Spirometry safe for people with thoracic aortic aneurysms

Research

By Jennie James

6 Dec 2018

Pulmonary function testing is safe in patients with thoracic aortic aneurysms (TAA), with no evidence of acute rupture of even large aneurysms or poorer outcomes following spirometry, UK research shows.

Researchers from the Liverpool Heart and Chest Hospital, led by Respiratory Fellow Dr Freddy Frost, reviewed the outcomes of 519 patients who had undergone spirometry as part of the work up for TAA surgery between 2011 and 2017.

The results, published as an Agora Research Letter in the European Respiratory Journal, showed that the forced respiratory manoeuvre necessary for spirometric measurement was not associated with adverse outcomes in patients undergoing elective or urgent surgery for TAA. There was no increase in 30-day mortality, length of stay or the need for unplanned urgent or emergency surgery in patients having undergone spirometry. The findings were similar across all sizes of TAA.

The researchers also found that lung function is an important predictor of post-operative length of stay, which they say underlines the value of its assessment.

AARC guidelines refuted

The new findings refute the American Association of Respiratory Care (AARC) 1996 Spirometry Clinical Practice Guidelines which listed thoracic aneurysms as a relative contraindication to forced respiratory manoeuvres due to the theoretical risk of rupture from increased thoracic pressure.
□ □ □ □ □
_USING THE INFORMATION_:
a: List the outcomes that, according to the spirometry article above, showed no increase in patients who had undergone spirometry.
b: Resume the article on spirometry in thoracic aortic aneurysm patients, starting after its last sentence.

[Stored items]
□ □ □ □ □
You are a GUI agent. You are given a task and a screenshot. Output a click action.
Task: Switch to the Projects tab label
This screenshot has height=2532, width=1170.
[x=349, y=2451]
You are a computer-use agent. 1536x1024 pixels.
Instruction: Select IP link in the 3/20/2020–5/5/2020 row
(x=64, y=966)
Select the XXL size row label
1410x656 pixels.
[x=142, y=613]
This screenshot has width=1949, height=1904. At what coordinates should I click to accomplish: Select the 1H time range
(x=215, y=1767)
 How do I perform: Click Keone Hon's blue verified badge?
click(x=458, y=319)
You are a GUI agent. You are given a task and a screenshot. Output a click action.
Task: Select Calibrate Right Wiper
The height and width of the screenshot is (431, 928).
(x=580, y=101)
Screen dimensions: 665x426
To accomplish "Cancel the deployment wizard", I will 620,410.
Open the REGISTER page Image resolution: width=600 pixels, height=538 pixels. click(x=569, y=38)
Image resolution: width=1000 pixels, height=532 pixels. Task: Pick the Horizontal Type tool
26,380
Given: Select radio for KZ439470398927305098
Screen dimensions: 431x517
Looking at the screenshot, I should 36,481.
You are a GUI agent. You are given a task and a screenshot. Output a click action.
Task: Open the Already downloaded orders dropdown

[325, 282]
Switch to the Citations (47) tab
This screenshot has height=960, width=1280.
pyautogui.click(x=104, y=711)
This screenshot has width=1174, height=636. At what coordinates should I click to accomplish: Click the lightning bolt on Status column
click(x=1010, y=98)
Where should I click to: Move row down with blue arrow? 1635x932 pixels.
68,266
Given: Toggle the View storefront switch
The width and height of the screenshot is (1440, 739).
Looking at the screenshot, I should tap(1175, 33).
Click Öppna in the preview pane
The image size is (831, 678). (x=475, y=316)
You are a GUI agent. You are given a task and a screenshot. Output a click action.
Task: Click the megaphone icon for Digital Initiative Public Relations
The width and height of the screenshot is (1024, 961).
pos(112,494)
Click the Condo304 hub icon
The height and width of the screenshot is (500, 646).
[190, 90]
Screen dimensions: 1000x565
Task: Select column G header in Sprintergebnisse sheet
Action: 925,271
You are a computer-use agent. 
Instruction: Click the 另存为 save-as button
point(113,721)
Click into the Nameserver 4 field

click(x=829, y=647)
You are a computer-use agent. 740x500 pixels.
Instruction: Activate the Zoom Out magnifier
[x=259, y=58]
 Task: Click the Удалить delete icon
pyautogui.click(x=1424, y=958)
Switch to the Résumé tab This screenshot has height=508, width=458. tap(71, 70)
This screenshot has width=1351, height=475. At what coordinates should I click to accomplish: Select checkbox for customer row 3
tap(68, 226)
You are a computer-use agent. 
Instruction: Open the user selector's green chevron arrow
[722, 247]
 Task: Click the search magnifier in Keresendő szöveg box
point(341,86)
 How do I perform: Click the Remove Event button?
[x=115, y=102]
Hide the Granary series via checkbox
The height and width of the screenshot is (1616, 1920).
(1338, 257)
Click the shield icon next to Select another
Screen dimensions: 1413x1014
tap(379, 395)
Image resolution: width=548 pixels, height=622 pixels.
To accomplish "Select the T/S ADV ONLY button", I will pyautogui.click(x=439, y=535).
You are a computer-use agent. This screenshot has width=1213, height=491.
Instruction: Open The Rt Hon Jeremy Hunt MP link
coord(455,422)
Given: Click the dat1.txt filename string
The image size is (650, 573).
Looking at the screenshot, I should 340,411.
□ □ □ □ □
_RESULTS_:
a: 30-day mortality, length of stay, and the need for unplanned urgent or emergency surgery.

b:
Although the AARC guideline is now retired, the contraindications are still often referred to because little is known about the risk of rupture in TAA following forced expiratory manoeuvres, says Dr Frost.

He told the limbic: “Physiologists and technicians have anecdotally suspected there is no increased danger with spirometry but local policies often dictate they must seek clinician approval prior to testing.

“We hope that our findings will help reassure clinicians, physiologists and patients alike that spirometry is a safe procedure in people with thoracic aortic aneurysms.”

“We hope our data can help support a standardisation of practice so that people who need spirometry can do it without undue concern,” he added.

“Currently there is wide variation in practice with some centres requiring formal written consent before patients with aortic aneurysms can undergo spirometry and others happy to proceed regardless.”

Expert welcomes research

Professor Brendan Cooper, a Consultant Clinical Scientist and Professor of Respiratory & Sleep Physiology at the University Hospitals Birmingham (Queen Elizabeth Hospital) NHS Foundation Trust and author of the 2010 update on contraindications for lung function testing published in Thorax, has welcomed the research.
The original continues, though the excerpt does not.